A recent Bloomberg article describes Elon Musk's "bizarre" conference call on Wednesday -- and its aftermath on Wall Street. Elon Musk told investors not to buy Tesla Inc. shares if they can't stomach volatility. They got the message. The comments -- part of a bizarre, heated conference call after the close Wednesday -- sent the electric-car maker's stock plunging. Tesla fell as much as 8.6 percent Thursday after the chief executive officer rejected analysts' questions on another quarter in which the company burned more than $1 billion in cash.
Investors had shorted a total of more than 40 million shares by Thursday -- the most ever in Tesla history -- and despite a rise in Tesla's stock price on Friday, they shorted 500,000 more shares.

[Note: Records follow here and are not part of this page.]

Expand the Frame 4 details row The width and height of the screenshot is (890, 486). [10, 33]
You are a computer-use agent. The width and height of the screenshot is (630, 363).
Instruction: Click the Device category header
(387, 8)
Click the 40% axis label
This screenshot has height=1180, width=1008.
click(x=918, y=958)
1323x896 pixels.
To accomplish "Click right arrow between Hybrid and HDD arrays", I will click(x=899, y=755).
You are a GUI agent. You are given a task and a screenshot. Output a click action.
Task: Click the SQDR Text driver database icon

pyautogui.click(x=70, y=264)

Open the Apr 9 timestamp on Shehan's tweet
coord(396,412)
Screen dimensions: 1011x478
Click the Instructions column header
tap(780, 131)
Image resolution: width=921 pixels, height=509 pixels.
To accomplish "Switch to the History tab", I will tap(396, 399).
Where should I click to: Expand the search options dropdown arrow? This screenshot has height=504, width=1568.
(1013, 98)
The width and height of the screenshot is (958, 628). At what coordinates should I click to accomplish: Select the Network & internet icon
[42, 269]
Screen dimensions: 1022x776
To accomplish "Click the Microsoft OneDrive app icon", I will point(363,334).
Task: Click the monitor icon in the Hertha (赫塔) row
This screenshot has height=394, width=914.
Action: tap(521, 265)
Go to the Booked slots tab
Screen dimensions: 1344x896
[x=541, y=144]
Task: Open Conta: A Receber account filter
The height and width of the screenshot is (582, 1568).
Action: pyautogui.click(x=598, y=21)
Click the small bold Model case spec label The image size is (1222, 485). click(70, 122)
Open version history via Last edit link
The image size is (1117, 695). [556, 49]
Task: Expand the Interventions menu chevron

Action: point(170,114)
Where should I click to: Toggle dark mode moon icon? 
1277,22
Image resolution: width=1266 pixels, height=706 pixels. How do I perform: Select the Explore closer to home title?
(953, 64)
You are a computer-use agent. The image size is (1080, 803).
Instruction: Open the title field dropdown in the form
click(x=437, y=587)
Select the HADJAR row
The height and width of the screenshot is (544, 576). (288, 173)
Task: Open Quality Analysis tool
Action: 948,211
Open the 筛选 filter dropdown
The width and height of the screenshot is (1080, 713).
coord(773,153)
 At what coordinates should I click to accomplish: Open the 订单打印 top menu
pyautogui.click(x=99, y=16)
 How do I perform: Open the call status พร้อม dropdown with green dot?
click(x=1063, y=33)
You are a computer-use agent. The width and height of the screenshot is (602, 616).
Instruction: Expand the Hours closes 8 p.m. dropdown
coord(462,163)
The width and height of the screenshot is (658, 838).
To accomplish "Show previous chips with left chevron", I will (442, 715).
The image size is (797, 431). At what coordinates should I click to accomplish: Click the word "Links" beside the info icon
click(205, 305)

Wired argues that Musk "clearly is avoiding some hard questions about Tesla's financial viability. But it's equally true that the call exposed how limited Wall Street can be about visions for the future and what it takes to create new templates for doing old things." This clash was highlighted by Musk's response to "sober questions by respected Wall Street analysts" like Toni Sacconaghi.

Musk brushed him off, sniping that "bonehead, boring questions are not cool." To add insult to that injury, Musk then fielded questions from a YouTube user, who proceeded to dominate a call normally open only to significant Wall Street analysts. That did not sit well with the Street, and Sacconaghi lambasted Musk the next day on CNBC with the rather clever jab, "This is a financial analyst call, this is not a TED talk."

Friday, Musk returned fire, with tweets asserting that the question was boneheaded because the analyst already knew the answer and was asking purely to advocate a negative thesis about the company.

But Barron's replayed the conference call, and argued that Musk was mistaken, reporting that "the analyst wanted to know about capital requirements, not expenditures."

4 of 269 comments (clear)

  1. Re:Given the choice by Junta · · Score: 5, Insightful

    The issue is that during an earnings call, you field the analyst questions, not indulge feel good fanboyism.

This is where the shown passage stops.